Molte persone non sono intrinsecamente pigre ma lo sono perché non hanno ancora trovato ciò che vogliono o perché per svariati motivi non fanno ciò che desiderano. A peggiorare le cose vi è il fatto che alcune volte gli scopi o gli esiti di un’attività sono astratti e non definibili concretamente, per cui le persone non ottengono una soddisfazione concreta e sono meno propense a impegnarsi o attivarsi.

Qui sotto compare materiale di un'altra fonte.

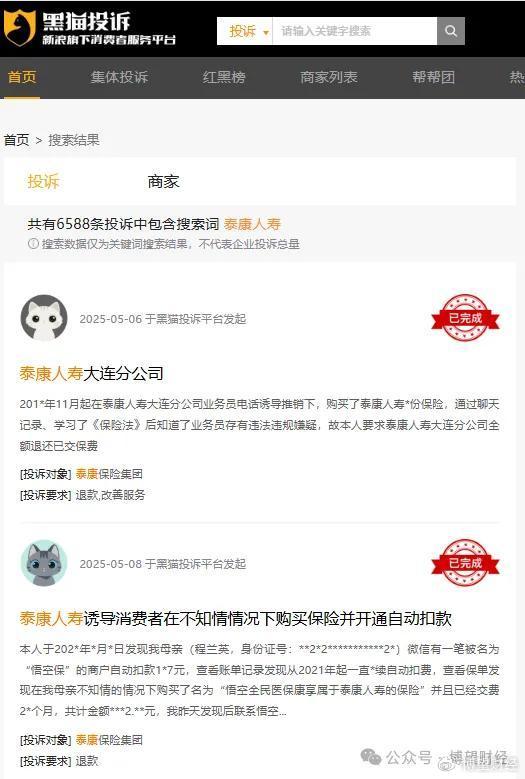Open the 商家列表 navigation item
The image size is (525, 779).
[329, 77]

Altri fattori che possono portare alla pigrizia sono la paura e la disperazione. Alcune persone temono il successo o non hanno sufficiente autostima per dedicarsi a raggiungerlo. In questi casi, la pigrizia può essere una strategia di auto-sabotaggio. Diversamente, alcune persone temono il fallimento e la pigrizia è preferibile all’insuccesso. Queste persone tenderebbero a dirsi: “Non ho fallito, è che non ci ho neanche provato!”. Ancora, altre persone sono pigre perché considerano la loro situazione come disperata per cui non provano minimamente a modificarla. In questi casi le persone possono avere la convinzione di non avere le capacità adeguate per affrontare una difficoltà, per cui non si possono considerare veramente pigre.

In altre parole, la vera pigrizia presuppone la capacità di scegliere di non essere pigri, che a sua volta presuppone l’esistenza del libero arbitrio.

 

Per approfondimenti:

Neel Burton. Heaven and Hell. The Psychology of Emotions. Acheron Press.